Location: Building 4100, Conference Room J302
High order methods are known to be unstable when applied to nonlinear conservation laws with shocks and turbulence, and traditionally require additional filtering, limiting, or artificial viscosity to avoid solution blow up. Entropy stable schemes address this instability by ensuring that physically relevant solutions satisfy a semi-discrete entropy inequality even in the presence of under-resolved solution features and inexact quadrature. The construction of entropy stable methods has traditionally relied on equivalences between “collocation” discontinuous Galerkin (DG) methods and summation-by-parts (SBP) finite differences.
We present a more general framework for constructing entropy stable schemes based instead on a “modal” finite element formulation and apply it towards the construction of stable high order DG methods and reduced order models for the compresssible Euler and Navier-Stokes equations.
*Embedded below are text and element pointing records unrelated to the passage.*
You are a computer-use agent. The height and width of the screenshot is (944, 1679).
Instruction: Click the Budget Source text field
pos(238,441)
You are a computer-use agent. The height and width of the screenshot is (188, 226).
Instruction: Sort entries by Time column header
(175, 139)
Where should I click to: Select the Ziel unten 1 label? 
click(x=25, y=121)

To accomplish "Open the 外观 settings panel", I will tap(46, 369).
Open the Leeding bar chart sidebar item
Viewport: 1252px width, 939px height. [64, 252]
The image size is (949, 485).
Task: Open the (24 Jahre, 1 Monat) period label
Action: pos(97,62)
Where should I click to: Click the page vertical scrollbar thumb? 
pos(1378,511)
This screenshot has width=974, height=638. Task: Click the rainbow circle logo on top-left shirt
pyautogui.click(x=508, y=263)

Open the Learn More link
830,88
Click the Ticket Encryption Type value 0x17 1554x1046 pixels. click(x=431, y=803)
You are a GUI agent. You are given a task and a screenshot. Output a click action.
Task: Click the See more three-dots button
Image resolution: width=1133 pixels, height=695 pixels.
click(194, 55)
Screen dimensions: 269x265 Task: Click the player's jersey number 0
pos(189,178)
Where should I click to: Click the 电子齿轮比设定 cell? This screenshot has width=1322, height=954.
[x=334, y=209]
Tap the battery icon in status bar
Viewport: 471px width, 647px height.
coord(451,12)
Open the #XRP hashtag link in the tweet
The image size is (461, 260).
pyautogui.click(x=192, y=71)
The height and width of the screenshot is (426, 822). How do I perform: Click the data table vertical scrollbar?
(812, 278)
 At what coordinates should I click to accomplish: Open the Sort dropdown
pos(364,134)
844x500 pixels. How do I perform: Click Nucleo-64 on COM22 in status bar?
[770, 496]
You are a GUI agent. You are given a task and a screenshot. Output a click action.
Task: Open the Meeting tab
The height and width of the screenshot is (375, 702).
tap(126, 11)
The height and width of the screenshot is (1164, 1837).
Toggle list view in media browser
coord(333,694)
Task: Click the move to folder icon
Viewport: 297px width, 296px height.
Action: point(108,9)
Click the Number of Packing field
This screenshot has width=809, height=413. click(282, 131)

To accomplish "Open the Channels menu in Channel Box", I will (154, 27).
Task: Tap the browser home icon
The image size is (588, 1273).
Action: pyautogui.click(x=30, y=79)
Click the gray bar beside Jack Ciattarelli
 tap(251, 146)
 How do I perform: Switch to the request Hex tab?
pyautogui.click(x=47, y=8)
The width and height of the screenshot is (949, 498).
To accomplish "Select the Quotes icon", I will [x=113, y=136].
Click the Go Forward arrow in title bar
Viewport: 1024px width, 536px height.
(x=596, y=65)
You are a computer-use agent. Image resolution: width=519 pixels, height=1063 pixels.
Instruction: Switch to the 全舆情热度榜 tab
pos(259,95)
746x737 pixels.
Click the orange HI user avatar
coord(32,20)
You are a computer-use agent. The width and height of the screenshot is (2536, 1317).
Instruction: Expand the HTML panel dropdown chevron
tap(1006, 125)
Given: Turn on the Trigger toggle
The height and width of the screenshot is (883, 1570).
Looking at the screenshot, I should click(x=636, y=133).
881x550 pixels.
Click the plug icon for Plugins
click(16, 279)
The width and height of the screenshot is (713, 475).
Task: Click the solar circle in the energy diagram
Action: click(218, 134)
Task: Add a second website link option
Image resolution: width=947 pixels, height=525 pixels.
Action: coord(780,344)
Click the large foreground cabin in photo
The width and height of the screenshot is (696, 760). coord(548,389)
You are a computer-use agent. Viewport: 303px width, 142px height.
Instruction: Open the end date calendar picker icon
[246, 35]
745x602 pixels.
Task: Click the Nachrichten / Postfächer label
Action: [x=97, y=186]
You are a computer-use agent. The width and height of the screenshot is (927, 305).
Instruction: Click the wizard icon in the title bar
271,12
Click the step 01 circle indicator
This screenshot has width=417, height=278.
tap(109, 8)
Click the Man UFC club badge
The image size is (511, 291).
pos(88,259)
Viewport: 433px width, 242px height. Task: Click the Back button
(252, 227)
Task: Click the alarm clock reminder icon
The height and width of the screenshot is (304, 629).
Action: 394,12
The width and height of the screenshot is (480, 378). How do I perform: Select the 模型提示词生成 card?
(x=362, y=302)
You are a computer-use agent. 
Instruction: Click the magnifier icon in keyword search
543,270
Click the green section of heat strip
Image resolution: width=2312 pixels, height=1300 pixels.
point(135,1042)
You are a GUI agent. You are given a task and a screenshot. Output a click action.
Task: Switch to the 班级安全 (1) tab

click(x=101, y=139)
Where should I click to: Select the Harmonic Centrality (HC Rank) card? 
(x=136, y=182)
Jesse Chan is an assistant professor in the Department of Computational and Applied Mathematics at Rice University. He received his PhD in Computational and Applied Mathematics from the University of Texas at Austin in 2013 working on high order adaptive finite element methods for steady compressible fluid flows. He served as a Pfieffer postdoctoral instructor at Rice University from 2013-2015, and as a postdoctoral researcher at Virginia Tech from 2015-2016 before returning to Rice as faculty in 2016. His research focuses on accurate and efficient numerical solutions of time-dependent partial differential equations. His recent work has focused on the construction of provably stable high order methods for wave propagation and fluid dynamics and their implementation on Graphics Processing Units (GPUs).